*SUPPLIED DATA:*
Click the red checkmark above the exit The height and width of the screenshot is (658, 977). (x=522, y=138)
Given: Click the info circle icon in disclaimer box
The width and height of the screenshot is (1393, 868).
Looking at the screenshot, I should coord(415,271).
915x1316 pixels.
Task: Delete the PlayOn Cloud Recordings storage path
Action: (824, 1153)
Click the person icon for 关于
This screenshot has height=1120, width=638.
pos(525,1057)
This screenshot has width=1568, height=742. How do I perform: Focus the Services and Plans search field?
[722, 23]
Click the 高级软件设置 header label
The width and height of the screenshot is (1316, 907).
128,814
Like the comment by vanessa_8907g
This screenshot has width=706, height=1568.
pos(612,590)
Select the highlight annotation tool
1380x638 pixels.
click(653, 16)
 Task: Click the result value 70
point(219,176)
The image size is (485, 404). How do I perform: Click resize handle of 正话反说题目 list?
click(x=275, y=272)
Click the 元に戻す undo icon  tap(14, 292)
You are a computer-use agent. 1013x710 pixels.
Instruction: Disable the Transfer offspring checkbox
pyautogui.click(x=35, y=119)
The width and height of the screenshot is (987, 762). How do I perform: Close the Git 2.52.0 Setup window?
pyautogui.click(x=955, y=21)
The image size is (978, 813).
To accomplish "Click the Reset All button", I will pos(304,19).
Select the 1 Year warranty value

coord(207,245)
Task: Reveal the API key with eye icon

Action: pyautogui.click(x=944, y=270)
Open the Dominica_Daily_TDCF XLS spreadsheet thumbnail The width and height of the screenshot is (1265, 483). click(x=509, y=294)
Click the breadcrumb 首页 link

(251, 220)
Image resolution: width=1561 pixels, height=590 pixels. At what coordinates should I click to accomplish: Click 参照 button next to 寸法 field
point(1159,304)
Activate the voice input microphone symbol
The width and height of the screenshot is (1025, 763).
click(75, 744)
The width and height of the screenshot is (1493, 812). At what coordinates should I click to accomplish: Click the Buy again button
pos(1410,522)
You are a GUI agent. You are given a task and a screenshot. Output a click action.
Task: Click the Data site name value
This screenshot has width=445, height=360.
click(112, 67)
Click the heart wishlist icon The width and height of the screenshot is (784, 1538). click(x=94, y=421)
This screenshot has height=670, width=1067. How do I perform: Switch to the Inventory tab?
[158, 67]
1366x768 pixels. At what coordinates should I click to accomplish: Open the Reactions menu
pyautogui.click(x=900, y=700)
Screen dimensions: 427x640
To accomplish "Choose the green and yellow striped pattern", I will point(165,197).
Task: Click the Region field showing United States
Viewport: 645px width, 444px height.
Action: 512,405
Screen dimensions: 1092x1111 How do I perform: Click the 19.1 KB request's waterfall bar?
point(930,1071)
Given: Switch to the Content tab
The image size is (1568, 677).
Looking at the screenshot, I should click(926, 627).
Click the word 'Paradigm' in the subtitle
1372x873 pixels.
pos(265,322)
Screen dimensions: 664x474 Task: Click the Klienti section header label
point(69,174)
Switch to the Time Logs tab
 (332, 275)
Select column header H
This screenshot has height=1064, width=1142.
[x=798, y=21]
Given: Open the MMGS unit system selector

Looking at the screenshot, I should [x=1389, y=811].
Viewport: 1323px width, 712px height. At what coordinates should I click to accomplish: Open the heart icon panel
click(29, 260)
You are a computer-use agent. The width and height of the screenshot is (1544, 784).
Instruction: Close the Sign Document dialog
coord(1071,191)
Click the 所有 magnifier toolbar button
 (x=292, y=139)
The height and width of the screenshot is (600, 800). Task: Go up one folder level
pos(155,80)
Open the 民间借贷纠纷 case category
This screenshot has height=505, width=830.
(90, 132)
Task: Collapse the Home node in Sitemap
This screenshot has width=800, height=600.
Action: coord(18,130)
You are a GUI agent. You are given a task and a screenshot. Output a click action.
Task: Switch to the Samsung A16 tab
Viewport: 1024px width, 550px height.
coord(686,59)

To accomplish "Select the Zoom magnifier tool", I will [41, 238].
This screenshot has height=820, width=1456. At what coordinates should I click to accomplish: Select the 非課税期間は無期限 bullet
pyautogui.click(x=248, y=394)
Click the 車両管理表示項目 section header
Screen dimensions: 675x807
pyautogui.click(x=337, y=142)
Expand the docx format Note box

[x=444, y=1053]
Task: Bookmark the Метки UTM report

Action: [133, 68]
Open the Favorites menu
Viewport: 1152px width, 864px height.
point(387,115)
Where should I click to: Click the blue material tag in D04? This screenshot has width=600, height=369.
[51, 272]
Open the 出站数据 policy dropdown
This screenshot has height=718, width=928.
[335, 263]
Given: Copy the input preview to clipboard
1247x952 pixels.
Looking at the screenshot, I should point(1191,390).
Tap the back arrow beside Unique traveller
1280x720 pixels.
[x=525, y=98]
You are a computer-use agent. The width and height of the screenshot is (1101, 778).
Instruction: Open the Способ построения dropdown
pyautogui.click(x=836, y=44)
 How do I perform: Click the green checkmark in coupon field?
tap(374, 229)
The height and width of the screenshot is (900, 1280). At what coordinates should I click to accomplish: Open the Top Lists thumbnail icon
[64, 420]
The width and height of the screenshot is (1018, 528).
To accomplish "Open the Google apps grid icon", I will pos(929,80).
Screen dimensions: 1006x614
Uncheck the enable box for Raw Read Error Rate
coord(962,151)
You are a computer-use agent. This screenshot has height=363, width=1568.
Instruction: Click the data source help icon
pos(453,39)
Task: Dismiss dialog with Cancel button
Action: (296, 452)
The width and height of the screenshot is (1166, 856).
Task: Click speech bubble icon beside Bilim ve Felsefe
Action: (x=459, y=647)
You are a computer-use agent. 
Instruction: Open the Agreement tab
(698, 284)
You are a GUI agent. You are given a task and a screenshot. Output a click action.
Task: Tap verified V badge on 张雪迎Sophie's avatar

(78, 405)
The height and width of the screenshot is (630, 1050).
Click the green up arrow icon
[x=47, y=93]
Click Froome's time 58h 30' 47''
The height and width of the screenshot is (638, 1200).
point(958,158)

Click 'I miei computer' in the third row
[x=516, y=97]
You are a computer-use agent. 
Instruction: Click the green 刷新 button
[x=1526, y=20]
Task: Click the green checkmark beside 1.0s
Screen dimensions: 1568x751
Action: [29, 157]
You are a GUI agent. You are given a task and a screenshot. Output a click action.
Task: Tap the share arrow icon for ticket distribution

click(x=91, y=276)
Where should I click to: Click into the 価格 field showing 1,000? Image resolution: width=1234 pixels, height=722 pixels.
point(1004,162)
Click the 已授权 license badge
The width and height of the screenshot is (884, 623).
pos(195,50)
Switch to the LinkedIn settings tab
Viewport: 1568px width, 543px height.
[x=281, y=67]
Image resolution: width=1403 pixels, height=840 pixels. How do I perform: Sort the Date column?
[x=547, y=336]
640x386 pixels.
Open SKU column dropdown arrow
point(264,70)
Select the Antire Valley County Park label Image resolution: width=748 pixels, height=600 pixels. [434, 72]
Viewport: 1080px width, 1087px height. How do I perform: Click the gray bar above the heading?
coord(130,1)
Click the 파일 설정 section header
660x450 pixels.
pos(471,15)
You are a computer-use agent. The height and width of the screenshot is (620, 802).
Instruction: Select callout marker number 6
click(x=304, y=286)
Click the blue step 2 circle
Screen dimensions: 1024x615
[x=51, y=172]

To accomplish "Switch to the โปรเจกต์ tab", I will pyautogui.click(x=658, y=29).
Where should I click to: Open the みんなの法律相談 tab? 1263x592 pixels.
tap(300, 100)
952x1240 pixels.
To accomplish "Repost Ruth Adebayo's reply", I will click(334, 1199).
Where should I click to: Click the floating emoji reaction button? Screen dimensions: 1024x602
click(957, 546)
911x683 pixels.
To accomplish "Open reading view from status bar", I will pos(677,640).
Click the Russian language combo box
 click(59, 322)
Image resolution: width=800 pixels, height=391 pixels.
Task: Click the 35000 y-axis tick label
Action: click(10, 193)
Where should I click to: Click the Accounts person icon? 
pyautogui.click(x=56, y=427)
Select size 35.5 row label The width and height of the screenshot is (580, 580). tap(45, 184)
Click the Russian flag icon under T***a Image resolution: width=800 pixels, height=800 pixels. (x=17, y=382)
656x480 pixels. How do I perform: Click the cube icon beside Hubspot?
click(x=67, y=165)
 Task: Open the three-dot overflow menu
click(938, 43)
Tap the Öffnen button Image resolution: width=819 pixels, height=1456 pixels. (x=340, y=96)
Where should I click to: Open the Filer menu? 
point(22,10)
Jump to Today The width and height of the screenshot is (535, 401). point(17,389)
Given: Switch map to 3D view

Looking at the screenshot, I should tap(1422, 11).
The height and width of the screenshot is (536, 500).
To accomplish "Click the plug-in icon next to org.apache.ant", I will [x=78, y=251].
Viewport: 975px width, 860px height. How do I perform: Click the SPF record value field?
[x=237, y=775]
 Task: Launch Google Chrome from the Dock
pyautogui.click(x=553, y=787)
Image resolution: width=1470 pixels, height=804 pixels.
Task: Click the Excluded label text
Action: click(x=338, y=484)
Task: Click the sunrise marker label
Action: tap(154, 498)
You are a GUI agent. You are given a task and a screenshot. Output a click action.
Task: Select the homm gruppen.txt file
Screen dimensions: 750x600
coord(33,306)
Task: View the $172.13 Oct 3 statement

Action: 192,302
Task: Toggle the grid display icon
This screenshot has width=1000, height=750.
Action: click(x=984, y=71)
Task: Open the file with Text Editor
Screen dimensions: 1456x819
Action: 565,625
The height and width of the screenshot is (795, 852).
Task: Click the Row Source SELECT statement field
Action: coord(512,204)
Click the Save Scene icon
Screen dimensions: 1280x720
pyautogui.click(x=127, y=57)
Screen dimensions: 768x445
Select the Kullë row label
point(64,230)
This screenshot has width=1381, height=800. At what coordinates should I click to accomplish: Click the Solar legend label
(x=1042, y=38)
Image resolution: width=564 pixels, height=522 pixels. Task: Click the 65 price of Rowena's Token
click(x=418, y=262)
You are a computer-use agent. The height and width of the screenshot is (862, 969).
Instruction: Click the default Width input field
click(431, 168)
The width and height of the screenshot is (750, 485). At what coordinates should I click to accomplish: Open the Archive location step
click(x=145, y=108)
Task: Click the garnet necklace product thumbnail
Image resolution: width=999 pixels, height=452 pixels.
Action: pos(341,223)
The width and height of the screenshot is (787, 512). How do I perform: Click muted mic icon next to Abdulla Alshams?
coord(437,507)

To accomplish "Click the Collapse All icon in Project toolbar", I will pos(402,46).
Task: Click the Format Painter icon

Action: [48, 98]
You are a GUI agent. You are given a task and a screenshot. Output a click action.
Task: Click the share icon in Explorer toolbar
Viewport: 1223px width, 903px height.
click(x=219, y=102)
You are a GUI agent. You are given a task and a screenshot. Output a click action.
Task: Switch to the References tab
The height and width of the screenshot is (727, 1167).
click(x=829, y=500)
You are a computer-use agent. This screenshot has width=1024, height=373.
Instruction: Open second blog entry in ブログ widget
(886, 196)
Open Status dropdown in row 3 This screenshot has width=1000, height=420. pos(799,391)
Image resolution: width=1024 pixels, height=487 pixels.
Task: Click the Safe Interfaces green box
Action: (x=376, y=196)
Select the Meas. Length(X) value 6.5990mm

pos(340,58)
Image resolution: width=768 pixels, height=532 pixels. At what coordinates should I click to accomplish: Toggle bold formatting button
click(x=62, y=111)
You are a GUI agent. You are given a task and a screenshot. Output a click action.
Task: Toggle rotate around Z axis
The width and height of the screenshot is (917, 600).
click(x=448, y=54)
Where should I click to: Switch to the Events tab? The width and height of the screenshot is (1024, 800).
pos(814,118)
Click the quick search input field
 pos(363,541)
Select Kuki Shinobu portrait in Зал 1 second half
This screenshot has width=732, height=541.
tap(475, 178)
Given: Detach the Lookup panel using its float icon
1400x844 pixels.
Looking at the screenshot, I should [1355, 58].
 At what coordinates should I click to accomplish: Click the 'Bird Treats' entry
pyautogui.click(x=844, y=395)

*TRY IT:* Identify every line above that includes the word "grid", and show those lines.

*WRITTEN RESPONSE:*
To accomplish "Open the Google apps grid icon", I will pos(929,80).
Task: Toggle the grid display icon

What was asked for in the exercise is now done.